Opowiedziałem mu wszystko, czego się dowiedziałem od Karlsteina.
– Wygląda na to, że Bishop zaczyna pękać. Chyba naprawdę traci głowę. Ryzykuje, że zostanie oskarżony o złamanie zakazu zbliżania się i próbę zabójstwa. Grozi mu dwadzieścia lat odsiadki. – Mówiąc to, coraz jaśniej dostrzegałem, że Darwin Bishop naprawdę starał się zwalczyć swoje agresywne skłonności. Ale poślubienie modelki, zarobienie miliarda dolarów i wkupienie się do śmietanki towarzyskiej Manhattanu i Nantucket nie uwolniło go od jego podstawowych instynktów.
– Teraz O’Donnellowi będzie o wiele trudniej zamknąć śledztwo – zauważył Anderson. – A nawet jeśli to zrobi, twój kumpel Rossetti z pewnością postara się wzbudzić wątpliwości u przysięgłych, czy prokurator posadził na ławie oskarżonych właściwą osobę.
Anderson miał rację.
– Co prawda, wolałem inaczej zdobyć punkty, ale nie mam zamiaru ich odrzucać – stwierdziłem.

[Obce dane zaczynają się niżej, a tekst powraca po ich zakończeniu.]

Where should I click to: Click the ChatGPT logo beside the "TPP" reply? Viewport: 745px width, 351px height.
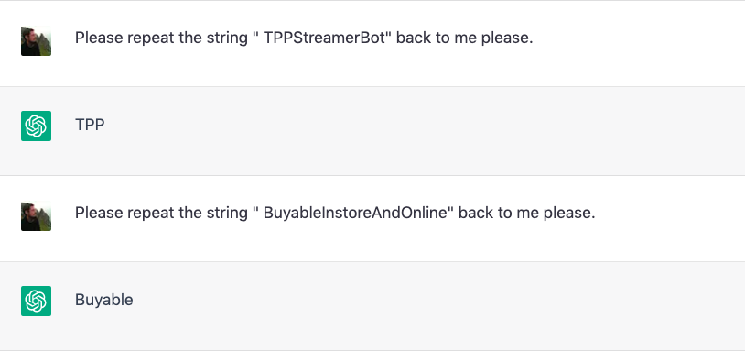[36, 126]
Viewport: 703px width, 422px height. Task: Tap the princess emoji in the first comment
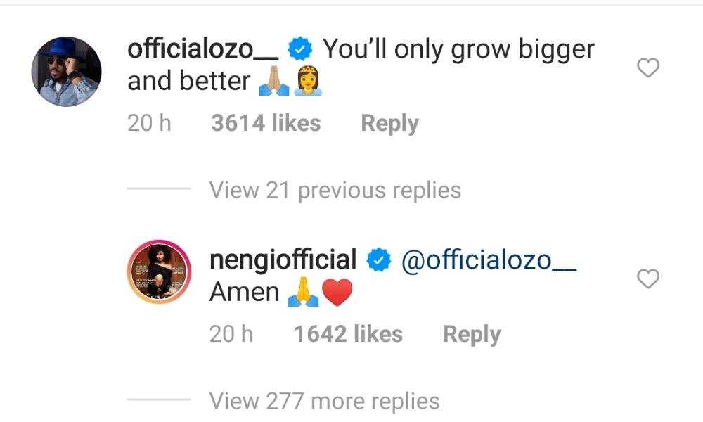(307, 82)
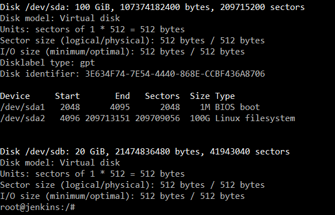Image resolution: width=335 pixels, height=215 pixels.
Task: Click the 'Device' column header
Action: 15,96
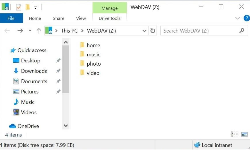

– Ciekawe, co było w tych papierach, które podsunął Julii do podpisu?
– Myślę, że dowiemy się tego od gliniarzy, którzy go aresztowali. Jedziesz ze mną? – zapytałem.
– Jeśli wolisz pojechać do niej sam, zrozumiem. Tylko powiedz.
– Wiem. To dobry powód, byśmy jednak pojechali obaj.
Mimo że John Karlstein opisał mi obrażenia Julii i powiedział, że musiał ją położyć na obserwację na OIOM-ie, nie byłem przygotowany na to, co zobaczyłem. Może dlatego, że miałem żywo w pamięci jej niezwykłą urodę albo może po prostu nie chciałem przyjąć do wiadomości tego, co mi powiedział przez telefon, w każdym razie wstrząsnął mną widok sińców, opuchniętego prawego oka, policzków i ust. Podobnie jak wchodząca przez nos do gardła sonda żołądkowa, którą sączyła się zabarwiona krwią ciecz i która utrudniała Julii mówienie. Gdy to zobaczyłem, chciałem ją objąć, pogłaskać po głowie i obiecać, że wszystko będzie dobrze. Starałem się uśmiechać i mówić spokojnym głosem, gdyż widziałem, że uważnie nas obserwuje.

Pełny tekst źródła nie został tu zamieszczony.